Fill the electrode with filtered hickman's ringer solution. The final tip resistance should be in the range of 16 to 155 mega ohms. Place the electrode in an electrode holder with a pressure port.

Connect it to the head stage mounted on a manipulator. Then connect the head stage to an amplifier. An analog to digital acquisition device not shown connects the amplifier to the computer.

After that, apply 30 millibar positive pressure to the electrode line. Advance the electrode slowly towards the axon from the tissue surface. As the electrode is close to the axon, the positive pressure should cause a slight but noticeable movement of the axon while the electrode is next to the axon.

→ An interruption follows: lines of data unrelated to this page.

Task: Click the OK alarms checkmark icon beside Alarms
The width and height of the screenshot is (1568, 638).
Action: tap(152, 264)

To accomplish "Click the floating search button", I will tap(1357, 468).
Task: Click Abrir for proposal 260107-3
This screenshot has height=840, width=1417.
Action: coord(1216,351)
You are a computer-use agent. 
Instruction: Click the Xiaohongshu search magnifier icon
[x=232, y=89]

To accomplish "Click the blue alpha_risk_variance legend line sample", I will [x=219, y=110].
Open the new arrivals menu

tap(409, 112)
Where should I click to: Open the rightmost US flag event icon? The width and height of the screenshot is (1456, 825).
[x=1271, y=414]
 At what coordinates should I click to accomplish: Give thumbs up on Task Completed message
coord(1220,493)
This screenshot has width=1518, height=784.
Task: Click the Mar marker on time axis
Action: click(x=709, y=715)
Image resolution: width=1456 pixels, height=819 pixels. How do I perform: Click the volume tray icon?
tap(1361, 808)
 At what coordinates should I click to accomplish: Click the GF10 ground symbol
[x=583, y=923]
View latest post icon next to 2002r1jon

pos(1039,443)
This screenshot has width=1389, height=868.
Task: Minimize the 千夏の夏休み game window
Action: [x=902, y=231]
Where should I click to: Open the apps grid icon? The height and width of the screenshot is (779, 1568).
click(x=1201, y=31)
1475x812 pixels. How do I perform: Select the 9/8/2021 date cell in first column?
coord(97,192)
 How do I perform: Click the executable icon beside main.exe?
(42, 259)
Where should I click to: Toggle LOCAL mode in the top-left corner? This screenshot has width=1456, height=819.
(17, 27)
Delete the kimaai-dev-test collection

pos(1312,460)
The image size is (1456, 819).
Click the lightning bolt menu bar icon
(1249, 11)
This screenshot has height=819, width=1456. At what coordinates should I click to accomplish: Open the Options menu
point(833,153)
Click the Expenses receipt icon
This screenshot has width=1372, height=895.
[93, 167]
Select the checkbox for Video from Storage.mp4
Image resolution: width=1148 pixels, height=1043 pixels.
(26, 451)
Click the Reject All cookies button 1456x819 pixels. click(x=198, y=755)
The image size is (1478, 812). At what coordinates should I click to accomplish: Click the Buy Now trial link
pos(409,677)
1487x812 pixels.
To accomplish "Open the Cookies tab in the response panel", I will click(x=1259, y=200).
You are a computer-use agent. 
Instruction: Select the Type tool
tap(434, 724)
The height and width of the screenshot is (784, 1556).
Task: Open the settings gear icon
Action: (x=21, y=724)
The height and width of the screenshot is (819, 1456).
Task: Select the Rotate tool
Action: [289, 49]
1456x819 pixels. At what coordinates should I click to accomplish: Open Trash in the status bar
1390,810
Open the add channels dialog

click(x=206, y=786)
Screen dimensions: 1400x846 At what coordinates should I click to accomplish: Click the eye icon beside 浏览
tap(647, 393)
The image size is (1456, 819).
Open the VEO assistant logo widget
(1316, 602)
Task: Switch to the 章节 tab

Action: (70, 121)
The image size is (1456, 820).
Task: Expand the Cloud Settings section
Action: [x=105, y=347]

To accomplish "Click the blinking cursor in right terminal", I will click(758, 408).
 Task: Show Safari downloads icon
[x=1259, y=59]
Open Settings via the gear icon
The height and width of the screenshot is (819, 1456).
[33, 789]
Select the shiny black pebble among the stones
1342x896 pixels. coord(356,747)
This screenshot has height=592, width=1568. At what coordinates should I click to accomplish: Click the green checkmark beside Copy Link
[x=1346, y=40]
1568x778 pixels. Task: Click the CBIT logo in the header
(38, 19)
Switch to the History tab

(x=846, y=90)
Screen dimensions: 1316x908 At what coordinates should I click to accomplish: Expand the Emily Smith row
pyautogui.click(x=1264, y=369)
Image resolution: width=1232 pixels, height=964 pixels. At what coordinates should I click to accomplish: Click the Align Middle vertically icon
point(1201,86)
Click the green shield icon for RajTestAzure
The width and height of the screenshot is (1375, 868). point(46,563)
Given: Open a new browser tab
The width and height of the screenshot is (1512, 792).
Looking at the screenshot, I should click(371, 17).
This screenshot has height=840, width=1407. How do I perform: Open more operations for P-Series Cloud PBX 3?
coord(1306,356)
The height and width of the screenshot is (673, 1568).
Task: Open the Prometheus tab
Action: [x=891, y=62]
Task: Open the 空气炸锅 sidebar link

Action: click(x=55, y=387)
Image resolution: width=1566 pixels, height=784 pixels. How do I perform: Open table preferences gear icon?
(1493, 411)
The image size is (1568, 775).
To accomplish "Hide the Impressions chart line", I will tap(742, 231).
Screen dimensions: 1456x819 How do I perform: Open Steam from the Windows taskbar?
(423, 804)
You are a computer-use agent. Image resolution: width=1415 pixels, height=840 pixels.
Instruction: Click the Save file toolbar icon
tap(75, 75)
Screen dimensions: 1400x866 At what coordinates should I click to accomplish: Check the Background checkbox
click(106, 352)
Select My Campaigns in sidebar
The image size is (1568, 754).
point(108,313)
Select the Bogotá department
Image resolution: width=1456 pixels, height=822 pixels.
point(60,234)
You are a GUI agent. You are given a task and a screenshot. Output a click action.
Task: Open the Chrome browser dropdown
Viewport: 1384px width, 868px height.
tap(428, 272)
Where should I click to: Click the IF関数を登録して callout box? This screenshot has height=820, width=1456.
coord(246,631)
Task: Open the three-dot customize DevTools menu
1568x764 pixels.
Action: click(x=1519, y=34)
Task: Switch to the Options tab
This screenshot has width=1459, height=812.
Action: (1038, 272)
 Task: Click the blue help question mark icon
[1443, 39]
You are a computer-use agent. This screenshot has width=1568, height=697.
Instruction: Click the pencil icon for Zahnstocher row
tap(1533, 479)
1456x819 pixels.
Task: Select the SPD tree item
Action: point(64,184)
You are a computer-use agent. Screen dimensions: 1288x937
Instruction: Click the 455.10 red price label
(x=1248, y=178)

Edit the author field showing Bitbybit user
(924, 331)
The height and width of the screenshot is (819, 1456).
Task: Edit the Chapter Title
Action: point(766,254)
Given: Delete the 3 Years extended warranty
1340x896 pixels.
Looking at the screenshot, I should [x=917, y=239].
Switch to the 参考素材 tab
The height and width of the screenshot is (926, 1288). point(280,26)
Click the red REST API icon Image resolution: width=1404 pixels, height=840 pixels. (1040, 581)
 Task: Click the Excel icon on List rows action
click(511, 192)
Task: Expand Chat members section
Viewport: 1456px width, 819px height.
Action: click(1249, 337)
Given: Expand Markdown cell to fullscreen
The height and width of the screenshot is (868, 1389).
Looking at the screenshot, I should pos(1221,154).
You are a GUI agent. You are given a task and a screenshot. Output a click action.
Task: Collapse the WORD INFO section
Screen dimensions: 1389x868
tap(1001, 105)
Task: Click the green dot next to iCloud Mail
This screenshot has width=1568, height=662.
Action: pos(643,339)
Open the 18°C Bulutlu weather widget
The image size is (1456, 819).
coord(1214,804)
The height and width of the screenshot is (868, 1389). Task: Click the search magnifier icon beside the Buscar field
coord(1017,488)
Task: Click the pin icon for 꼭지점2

Record the activity during test stimuli presentation. Although an electrical artifact confirms proper recording and stimulation, there should be no action potentials. Release the outward pressure in the electrode and repeat the stimulation and recording.

Then apply slight suction causing the axon to move into the electrode. Repeat the stimulation and recording again. Now you should see some action potentials in response to the stimulations.

Once action potentials are visible, close the pressure line. When all the desired recordings are complete, switch the tank water back to the respiration solution with MS 2 22 at a hundred milligrams per liter to ensure the fish is completely anesthetized. No EODC should be detected for at least 10 minutes before euthanizing the fish.

Here are five sample traces showing the action potentials evoked by a 0.1 millisecond six millivolt per centimeter, monophasic contralateral positive transverse square pulse stimulus, and here is a raster plot showing the spike times during 20 repetitions of a 75 millisecond recording window for the same unit stimulated at times zero with six millivolts per centimeter stimuli. The range of durations is listed on the right. Shown here is a stimulus duration tuning curve that quantifies the responses as spikes per stimulus repetition.

Once mastered, the surgery and dye injection shown in this technique can be done in one hour if it is performed properly, and recordings can be initiated two to three hours after dye injection. While attempting this procedure, it's important to remember to carefully monitor the health of the experimental animal Following this procedure. Other methods like two photon imaging can be performed in order to record from neurons in even deeper brain structures.

After watching this video, you should have a good understanding of how to label and record single unit responses from an identified population of neurons.